Shift every coordinate in the answers by -33 and write out again the stretch of the records from the line containing "456x578 pixels." through the end of the records, requests included.

**Given records**
******

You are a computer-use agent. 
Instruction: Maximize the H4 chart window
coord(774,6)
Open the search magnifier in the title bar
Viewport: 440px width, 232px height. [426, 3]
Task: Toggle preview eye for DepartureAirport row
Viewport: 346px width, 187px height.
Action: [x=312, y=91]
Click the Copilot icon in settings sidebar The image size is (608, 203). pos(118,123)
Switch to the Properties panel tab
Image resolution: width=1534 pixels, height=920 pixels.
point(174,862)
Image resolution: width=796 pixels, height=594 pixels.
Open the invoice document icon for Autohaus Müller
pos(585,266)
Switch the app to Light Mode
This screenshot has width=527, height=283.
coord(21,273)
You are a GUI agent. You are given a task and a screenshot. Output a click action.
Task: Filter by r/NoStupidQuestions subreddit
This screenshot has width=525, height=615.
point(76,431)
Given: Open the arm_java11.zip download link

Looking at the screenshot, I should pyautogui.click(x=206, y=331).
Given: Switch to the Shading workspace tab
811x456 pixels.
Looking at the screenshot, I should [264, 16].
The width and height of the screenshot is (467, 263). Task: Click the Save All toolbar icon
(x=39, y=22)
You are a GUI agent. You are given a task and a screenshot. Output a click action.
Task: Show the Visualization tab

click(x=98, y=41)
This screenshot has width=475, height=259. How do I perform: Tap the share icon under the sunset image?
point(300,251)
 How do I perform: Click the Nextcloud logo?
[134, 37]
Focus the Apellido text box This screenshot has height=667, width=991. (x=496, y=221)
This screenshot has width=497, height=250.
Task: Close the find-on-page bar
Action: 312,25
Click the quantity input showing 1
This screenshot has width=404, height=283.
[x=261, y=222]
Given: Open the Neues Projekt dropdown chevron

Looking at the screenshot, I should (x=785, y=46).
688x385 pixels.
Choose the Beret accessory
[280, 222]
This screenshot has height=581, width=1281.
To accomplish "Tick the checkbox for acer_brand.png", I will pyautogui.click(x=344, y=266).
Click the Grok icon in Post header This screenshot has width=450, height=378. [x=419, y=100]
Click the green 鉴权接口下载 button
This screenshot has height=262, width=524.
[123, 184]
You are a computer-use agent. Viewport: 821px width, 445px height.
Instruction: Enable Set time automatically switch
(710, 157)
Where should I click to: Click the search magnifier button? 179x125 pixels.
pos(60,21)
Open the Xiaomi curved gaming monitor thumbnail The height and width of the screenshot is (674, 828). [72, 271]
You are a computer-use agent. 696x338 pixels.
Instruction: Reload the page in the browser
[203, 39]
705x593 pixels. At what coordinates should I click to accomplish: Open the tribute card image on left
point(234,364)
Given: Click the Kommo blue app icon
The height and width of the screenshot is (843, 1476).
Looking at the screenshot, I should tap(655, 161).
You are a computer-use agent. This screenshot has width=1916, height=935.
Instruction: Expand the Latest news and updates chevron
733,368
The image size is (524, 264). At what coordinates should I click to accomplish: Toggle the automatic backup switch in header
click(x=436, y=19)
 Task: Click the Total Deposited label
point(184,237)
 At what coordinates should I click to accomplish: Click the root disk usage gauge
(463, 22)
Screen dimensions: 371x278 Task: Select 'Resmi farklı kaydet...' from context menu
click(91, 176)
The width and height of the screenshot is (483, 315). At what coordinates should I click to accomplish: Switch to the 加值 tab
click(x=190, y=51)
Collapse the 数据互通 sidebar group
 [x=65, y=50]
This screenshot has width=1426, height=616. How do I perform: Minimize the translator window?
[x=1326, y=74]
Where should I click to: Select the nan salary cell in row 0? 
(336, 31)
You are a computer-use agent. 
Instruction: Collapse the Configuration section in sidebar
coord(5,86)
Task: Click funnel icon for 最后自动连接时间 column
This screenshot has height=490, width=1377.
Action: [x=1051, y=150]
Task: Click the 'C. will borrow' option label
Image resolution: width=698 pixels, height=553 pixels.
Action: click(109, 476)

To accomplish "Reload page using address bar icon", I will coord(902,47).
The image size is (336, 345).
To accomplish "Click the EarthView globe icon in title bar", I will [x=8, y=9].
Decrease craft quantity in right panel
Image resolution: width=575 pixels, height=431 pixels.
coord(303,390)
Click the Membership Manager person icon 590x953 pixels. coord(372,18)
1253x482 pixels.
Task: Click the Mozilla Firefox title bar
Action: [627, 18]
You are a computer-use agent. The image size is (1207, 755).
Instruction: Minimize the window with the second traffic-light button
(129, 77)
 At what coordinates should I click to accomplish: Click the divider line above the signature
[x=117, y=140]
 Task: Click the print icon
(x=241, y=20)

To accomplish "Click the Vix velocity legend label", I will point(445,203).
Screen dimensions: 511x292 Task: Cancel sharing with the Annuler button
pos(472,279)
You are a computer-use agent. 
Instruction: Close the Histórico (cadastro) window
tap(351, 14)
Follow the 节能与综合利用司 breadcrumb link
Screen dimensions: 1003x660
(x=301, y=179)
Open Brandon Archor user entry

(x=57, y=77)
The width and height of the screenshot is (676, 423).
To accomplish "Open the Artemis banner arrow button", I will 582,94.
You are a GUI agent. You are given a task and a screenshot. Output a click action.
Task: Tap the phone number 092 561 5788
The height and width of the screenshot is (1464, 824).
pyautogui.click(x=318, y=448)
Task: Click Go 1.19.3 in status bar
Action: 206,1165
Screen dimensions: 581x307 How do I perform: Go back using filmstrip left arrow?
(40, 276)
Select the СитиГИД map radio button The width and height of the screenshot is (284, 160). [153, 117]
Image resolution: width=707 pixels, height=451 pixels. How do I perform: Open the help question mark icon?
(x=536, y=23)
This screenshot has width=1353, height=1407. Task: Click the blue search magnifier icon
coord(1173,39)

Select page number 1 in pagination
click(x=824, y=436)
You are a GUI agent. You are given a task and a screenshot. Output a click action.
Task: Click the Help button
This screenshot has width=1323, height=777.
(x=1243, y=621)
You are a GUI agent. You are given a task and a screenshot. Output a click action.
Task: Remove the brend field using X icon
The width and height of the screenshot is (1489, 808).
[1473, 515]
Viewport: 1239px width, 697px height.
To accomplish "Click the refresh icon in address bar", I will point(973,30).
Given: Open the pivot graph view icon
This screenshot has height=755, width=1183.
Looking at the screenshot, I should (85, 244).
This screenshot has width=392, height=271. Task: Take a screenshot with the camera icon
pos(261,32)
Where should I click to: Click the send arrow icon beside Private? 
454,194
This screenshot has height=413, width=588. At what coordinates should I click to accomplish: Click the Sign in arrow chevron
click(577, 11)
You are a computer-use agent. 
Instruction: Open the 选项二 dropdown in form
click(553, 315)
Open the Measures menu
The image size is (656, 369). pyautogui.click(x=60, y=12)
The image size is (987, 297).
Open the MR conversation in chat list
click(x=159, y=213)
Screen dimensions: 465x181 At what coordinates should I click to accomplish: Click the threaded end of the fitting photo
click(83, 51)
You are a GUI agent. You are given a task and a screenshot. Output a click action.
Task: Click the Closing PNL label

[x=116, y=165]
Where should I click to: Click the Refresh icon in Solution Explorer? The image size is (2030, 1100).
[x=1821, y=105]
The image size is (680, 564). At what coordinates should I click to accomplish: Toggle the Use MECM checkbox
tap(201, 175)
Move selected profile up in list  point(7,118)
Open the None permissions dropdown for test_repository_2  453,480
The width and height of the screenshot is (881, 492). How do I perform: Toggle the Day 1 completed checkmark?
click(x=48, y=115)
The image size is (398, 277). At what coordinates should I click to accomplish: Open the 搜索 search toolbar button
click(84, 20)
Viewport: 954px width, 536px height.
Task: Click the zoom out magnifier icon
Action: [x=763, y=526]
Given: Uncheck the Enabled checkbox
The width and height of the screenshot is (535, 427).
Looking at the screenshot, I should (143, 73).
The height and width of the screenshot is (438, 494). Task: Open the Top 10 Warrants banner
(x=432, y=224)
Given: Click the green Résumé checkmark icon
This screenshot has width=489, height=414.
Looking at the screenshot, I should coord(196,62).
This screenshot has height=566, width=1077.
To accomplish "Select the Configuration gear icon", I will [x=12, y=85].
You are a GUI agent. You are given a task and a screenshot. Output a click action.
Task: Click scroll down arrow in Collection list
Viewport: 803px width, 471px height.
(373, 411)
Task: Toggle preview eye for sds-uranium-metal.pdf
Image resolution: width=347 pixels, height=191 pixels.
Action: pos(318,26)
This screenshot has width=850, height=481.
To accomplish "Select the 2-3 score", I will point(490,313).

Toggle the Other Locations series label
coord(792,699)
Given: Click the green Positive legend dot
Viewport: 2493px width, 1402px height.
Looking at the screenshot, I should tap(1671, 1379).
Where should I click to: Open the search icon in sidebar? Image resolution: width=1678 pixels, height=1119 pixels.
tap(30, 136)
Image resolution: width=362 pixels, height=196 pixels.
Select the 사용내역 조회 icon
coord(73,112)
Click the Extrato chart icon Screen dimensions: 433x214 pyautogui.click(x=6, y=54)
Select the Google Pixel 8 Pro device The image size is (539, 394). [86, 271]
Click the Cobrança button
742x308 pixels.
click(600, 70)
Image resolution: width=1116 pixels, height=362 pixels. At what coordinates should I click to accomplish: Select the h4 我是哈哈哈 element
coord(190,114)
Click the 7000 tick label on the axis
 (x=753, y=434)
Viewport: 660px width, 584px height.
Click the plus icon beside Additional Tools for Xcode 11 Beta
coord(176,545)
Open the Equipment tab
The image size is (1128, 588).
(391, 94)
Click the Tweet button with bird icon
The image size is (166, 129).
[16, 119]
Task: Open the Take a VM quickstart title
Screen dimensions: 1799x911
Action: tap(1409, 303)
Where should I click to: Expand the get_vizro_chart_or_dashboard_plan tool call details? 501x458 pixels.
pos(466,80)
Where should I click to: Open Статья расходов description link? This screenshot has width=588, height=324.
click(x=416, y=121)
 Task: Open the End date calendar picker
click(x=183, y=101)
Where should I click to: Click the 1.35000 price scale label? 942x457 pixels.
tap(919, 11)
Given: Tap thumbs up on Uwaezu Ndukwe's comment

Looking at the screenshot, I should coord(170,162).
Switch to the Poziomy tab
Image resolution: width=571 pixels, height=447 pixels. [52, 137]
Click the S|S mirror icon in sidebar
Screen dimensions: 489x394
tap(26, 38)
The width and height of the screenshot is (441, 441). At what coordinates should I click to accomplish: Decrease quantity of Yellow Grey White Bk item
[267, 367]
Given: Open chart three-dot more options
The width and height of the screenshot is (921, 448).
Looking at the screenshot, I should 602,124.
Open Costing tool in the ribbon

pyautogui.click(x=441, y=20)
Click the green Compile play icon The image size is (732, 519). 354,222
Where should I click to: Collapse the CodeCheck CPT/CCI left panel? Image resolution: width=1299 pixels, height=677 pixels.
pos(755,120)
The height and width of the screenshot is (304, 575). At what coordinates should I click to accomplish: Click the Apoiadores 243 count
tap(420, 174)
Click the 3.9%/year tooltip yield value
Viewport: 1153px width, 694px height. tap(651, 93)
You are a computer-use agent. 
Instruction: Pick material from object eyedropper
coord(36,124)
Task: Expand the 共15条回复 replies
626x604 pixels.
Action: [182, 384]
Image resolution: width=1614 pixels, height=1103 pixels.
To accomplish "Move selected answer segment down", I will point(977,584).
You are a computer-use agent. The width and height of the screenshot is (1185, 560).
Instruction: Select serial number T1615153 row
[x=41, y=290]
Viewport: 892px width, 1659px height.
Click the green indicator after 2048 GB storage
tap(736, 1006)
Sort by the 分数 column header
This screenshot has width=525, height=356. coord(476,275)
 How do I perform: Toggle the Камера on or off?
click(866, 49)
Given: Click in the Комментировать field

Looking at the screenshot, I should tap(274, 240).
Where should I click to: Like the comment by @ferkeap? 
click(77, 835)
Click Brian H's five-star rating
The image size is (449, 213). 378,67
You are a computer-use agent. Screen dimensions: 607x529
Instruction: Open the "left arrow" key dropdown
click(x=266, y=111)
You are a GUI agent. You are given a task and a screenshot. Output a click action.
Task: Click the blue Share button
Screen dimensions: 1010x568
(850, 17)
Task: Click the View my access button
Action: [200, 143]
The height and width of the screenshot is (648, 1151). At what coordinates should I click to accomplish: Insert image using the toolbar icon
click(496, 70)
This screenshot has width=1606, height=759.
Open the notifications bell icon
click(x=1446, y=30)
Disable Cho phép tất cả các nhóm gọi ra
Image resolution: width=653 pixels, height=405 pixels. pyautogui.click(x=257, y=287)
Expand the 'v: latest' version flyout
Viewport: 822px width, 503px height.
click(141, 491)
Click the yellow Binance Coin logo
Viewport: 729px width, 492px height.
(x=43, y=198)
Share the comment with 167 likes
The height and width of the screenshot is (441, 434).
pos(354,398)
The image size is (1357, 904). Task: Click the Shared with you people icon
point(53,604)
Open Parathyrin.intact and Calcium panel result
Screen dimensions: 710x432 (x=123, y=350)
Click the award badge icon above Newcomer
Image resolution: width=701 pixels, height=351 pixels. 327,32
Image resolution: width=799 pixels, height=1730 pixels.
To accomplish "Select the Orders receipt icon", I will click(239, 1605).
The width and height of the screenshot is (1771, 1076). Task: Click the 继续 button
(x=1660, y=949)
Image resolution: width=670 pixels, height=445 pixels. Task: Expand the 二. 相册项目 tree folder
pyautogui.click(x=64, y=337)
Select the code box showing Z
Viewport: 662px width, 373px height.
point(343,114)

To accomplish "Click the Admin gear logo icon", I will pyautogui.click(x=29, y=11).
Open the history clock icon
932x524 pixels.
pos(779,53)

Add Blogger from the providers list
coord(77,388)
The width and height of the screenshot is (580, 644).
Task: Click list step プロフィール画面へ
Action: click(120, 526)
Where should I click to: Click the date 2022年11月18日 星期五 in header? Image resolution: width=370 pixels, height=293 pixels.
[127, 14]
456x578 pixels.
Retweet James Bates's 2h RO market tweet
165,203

******

**Complete answer**
456x578 pixels.
Retweet James Bates's 2h RO market tweet
132,170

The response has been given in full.